To do
Extract the run of lines that starts at the top of the records below and ends at the line with "Screen dimensions: 640x480", keeping both ends and excluding pictures.

Information supplied
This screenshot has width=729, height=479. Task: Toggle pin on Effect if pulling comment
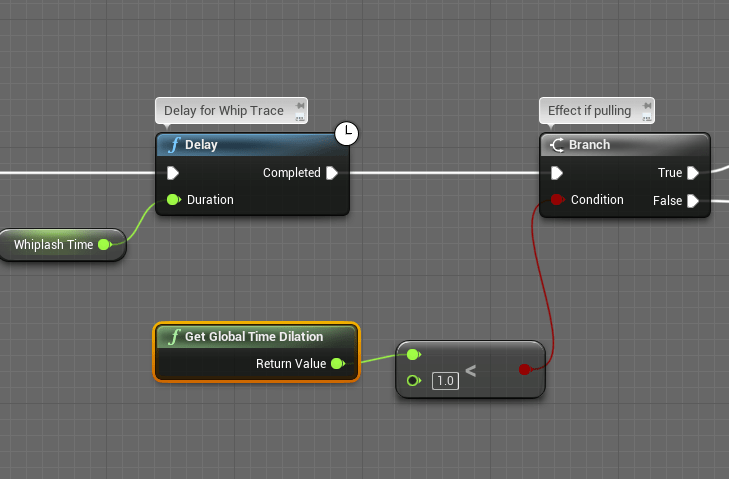click(645, 105)
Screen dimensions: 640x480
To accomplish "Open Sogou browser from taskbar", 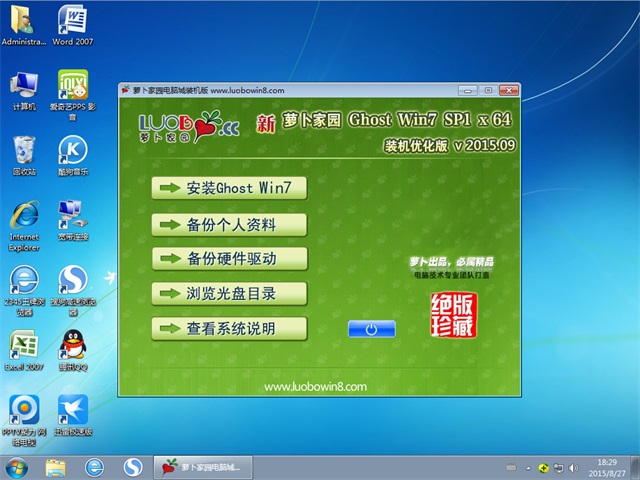I will pyautogui.click(x=132, y=467).
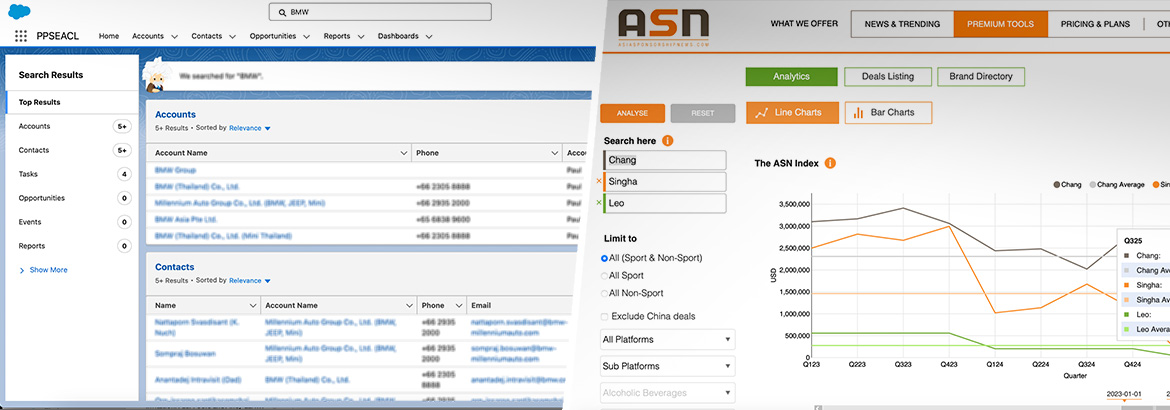
Task: Open the Deals Listing tab
Action: (886, 76)
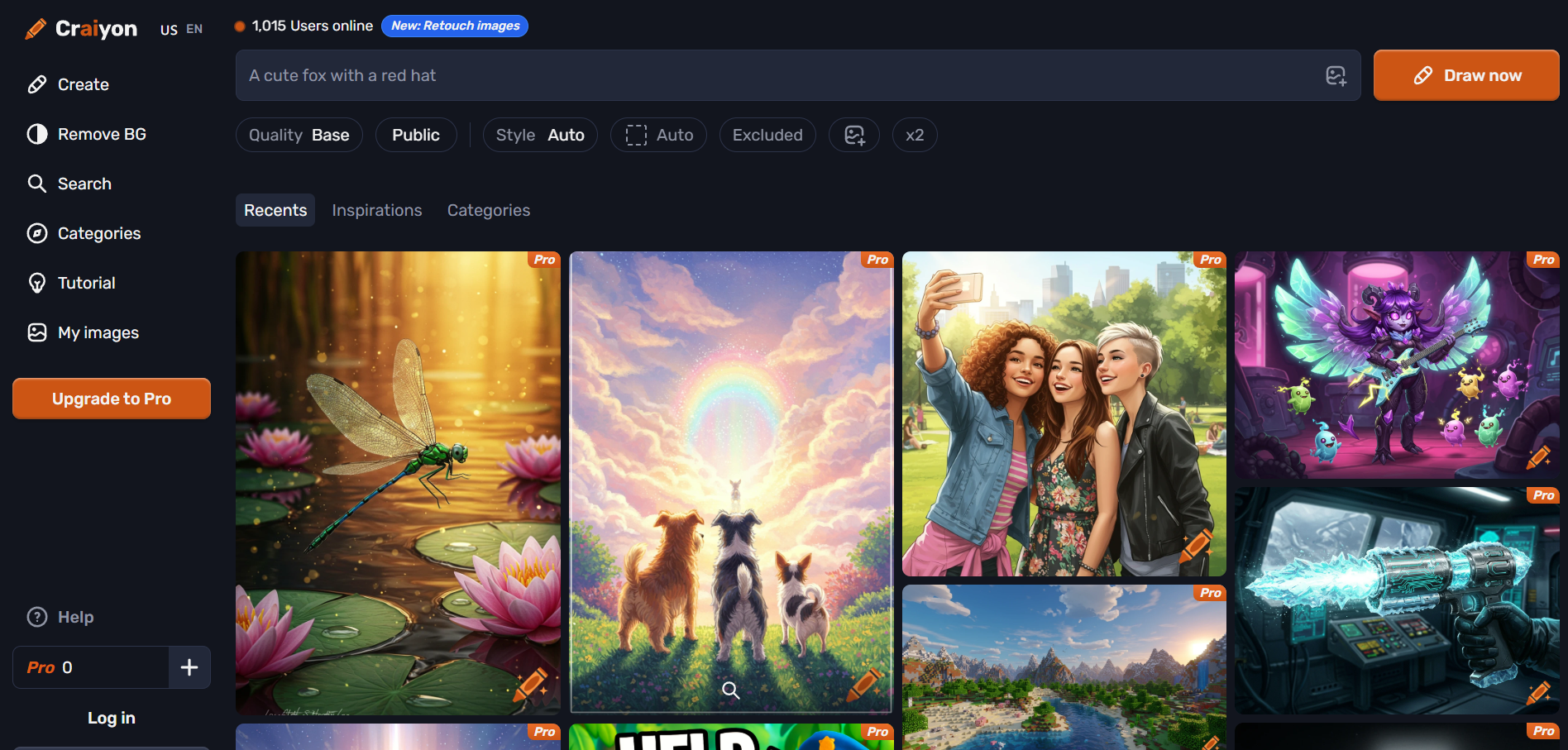The width and height of the screenshot is (1568, 750).
Task: Click the Create pencil icon in sidebar
Action: pos(37,84)
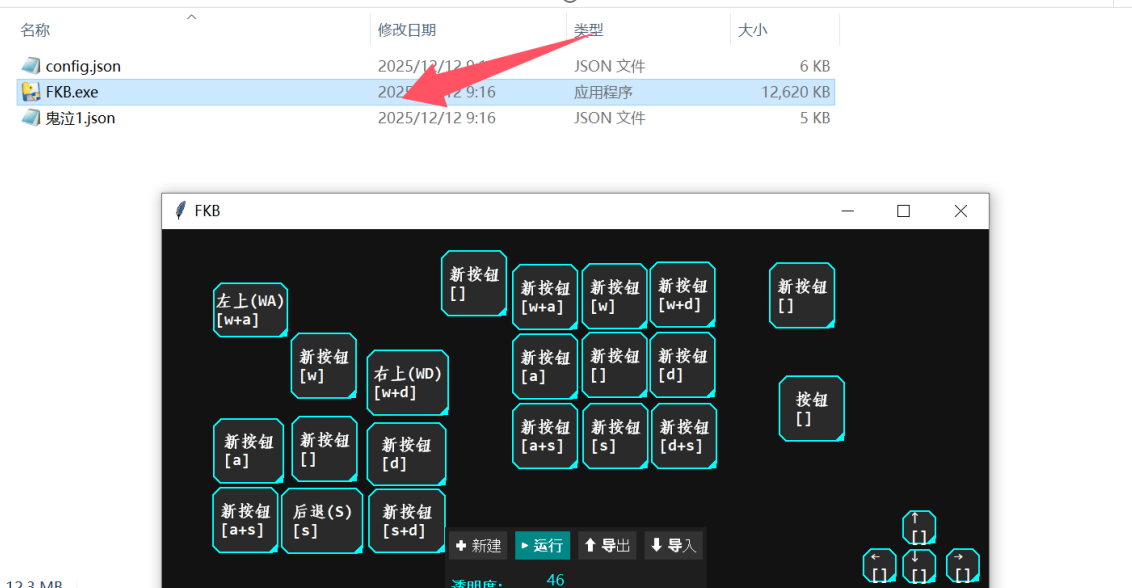Click the 类型 column header
The width and height of the screenshot is (1132, 588).
pos(589,31)
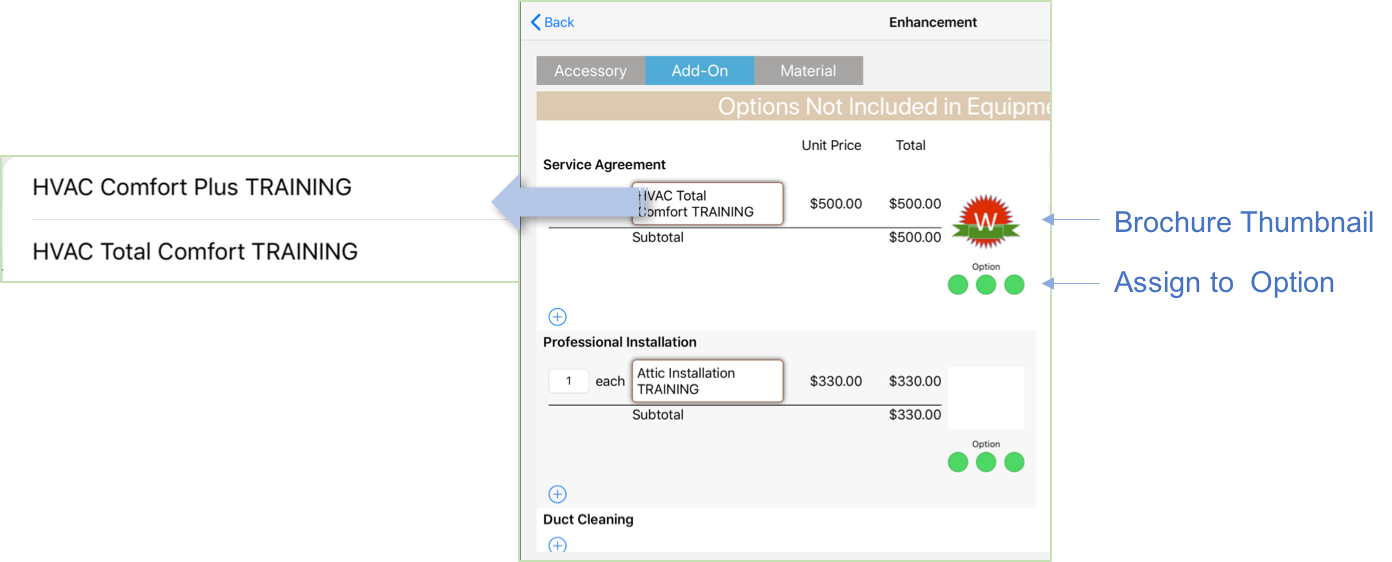Toggle last green option circle for Attic Installation
This screenshot has width=1392, height=562.
click(x=1014, y=462)
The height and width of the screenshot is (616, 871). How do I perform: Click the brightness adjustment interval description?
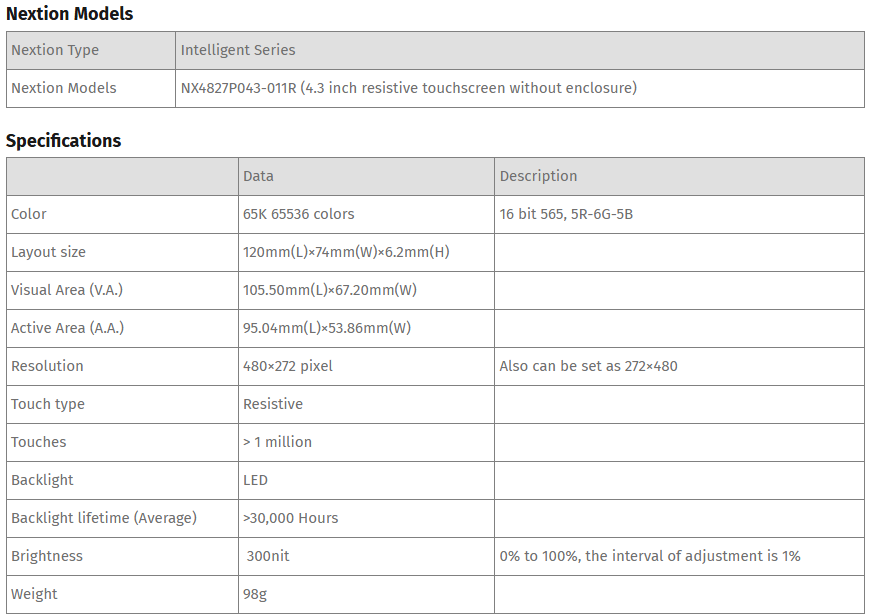pyautogui.click(x=650, y=556)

Answer area
This screenshot has width=729, height=479. Task: Toggle pin on Effect if pulling comment
click(645, 105)
Screen dimensions: 640x480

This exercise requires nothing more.